I have no idea why changing variable access/storage type in pthread subroutine sharply increases perfromance

Question

I am new to multi threaded programing, and I knew coming into it that there are some weird side affects if you are not careful, but I didn't expect to be THIS puzzled about code I wrote. I am writing what I would think is an obvious beginning/test of threads: just summing up numbers between 0 to x inclusive(of course https://www.reddit.com/r/mathmemes/comments/gq36wb/nn12/ but what I am trying to do is more an exercise of how to use threads instead of how to make that program as fast as possible). I use a function call to create threads based on a hard coded number of cores on the system, and a "boolean" that defines if the processor has multi threaded capabilities. I separate the work into each thread more or less evenly, so each thread sum up between a range, which in theory, if all the threads manage to work together, I could do numcores*normal_computation, which is indeed exciting, and to my surprise, it worked more or less how I expected; until I did some tweaking.

Before continuing, I think a little bit of code will help:

These are the of the pre-processor defines I use in my base code:

#define NUM_CORES 4
#define MULTI_THREADED 1 //1 for true, 0 for false
#define BIGVALUE 1000000000UL

I use this struct to pass in args to my thread oriented function:

typedef struct sum_args
{
    int64_t start;
    int64_t end;
    int64_t return_total;
} sum_args;

This is the function that makes the threads:

int64_t SumUpTo_WithThreads(int64_t limit)
{   //start counting from zero
    const int numthreads = NUM_CORES + (int)(NUM_CORES*MULTI_THREADED*0.25);
    pthread_t threads[numthreads];
    sum_args listofargs[numthreads];
    int64_t offset = limit/numthreads; //loss of precision after decimal be careful
    int64_t total = 0;

    //i < numthread-1 since offset is not assured to be exactly limit/numthreads due to integer division
    for (int i = 0; i < numthreads-1; i++)
    {
        listofargs[i] = (sum_args){.start = offset*i, offset*(i+1)};
        pthread_create(&threads[i], NULL, SumBetween, (void *)(&listofargs[i]));
    }
    //edge case catch
    //limit + 1, since SumBetween() is not inclusive of .end aka stops at .end -1 for each loop
    listofargs[numthreads-1] = (sum_args){.start = offset*(numthreads-1), .end = limit+1};
    pthread_create(&threads[numthreads-1], NULL, SumBetween, (void *)(&listofargs[numthreads-1]));

    //finishing
    for (int i = 0; i < numthreads; i++)
    {
        pthread_join(threads[i], NULL); //used to ensure thread is done before adding .return_total
        total += listofargs[i].return_total;
    }

    return total;
}

Here is just a "normal" implementation of summing, just for comparison sake:

int64_t SumUpTo(int64_t limit)
{
    uint64_t total = 0;
    for (uint64_t i = 0; i <= limit; i++)
        total += i;
    return total;
}

This is the function the threads run, and it has "two implementations", a for some reason fast implementation, and a for some reason SLOW implementation (this is what I confused on): Extra side note: I use the pre-processor directives just to make the SLOWER and FASTER versions easier to compile.

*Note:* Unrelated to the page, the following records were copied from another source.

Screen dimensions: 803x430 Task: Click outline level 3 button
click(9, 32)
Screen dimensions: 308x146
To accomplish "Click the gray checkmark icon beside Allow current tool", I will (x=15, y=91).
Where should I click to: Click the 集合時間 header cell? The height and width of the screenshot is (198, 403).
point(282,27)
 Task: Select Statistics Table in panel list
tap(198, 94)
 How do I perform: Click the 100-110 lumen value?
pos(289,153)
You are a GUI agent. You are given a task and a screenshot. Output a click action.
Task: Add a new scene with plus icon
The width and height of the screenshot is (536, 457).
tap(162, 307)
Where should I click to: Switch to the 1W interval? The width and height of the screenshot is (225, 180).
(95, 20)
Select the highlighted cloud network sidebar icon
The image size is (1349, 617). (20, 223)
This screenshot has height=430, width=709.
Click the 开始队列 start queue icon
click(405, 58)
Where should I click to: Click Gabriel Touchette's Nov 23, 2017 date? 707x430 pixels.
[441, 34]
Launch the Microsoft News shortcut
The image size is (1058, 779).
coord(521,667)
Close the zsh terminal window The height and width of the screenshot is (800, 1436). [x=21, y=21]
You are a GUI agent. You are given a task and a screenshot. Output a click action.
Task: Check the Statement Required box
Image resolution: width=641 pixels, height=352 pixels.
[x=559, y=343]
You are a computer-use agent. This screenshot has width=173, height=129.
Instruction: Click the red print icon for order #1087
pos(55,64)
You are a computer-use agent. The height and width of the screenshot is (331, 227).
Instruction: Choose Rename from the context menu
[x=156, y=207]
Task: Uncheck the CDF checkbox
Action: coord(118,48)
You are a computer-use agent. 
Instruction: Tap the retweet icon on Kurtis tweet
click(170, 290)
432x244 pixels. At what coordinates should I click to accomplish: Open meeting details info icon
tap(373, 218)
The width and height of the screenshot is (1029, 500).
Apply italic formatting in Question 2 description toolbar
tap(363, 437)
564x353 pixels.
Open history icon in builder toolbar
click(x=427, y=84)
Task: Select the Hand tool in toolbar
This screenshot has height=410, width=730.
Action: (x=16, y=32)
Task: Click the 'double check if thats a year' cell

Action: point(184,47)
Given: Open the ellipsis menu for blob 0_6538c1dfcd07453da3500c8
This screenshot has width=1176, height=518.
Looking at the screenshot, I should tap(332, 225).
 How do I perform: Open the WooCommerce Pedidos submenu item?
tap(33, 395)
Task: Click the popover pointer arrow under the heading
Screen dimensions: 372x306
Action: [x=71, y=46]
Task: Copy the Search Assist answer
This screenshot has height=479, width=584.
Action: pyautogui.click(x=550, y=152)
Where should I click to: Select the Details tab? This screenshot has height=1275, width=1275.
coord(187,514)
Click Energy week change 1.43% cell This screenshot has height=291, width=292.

void* SumBetween(void *arg)
{
    #ifdef SLOWER
    ((sum_args *)arg)->return_total = 0;
    for (int64_t i = ((sum_args *)arg)->start; i < ((sum_args *)arg)->end; i++)
        ((sum_args *)arg)->return_total += i;
    #endif

    #ifdef FASTER
    uint64_t total = 0;
    for (int64_t i = ((sum_args *)arg)->start; i < ((sum_args *)arg)->end; i++)
        total += i;
    ((sum_args *)arg)->return_total = total;
    #endif
    
    return NULL;
}

And here is my main:

int main(void)
{
    #ifdef THREADS
    printf("%ld\n", SumUpTo_WithThreads(BIGVALUE));
    #endif

    #ifdef NORMAL
    printf("%ld\n", SumUpTo(BIGVALUE));
    #endif 
    return 0;
}

Here is my compilation (I made sure to set the optimization level to 0, in order to avoid the compiler complepltly optimizing out the stupid summation program, afterall I want to learn about how to use threads!!!):

make faster
clang countV2.c -ansi -std=c99 -Wall -O0 -pthread -DTHREADS -DFASTER -o faster.exe

make slower
clang countV2.c -ansi -std=c99 -Wall -O0 -pthread -DTHREADS -DSLOWER -o slower.exe

clang --version
clang version 10.0.0-4ubuntu1 
Target: x86_64-pc-linux-gnu
Thread model: posix
InstalledDir: /usr/bin

And here are the results/differences (note, that the generated code with GCC also had the same side affect):

slower:
sudo time ./slower.exe 
500000000500000000
14.63user 0.00system 0:03.22elapsed 453%CPU (0avgtext+0avgdata 1828maxresident)k
0inputs+0outputs (0major+97minor)pagefaults 0swaps

faster:
sudo time ./faster.exe 
500000000500000000
2.97user 0.00system 0:00.67elapsed 440%CPU (0avgtext+0avgdata 1708maxresident)k
0inputs+0outputs (0major+83minor)pagefaults 0swaps

Why is using an extra stack defined variable so much faster than just de-referencing the passed in struct pointer!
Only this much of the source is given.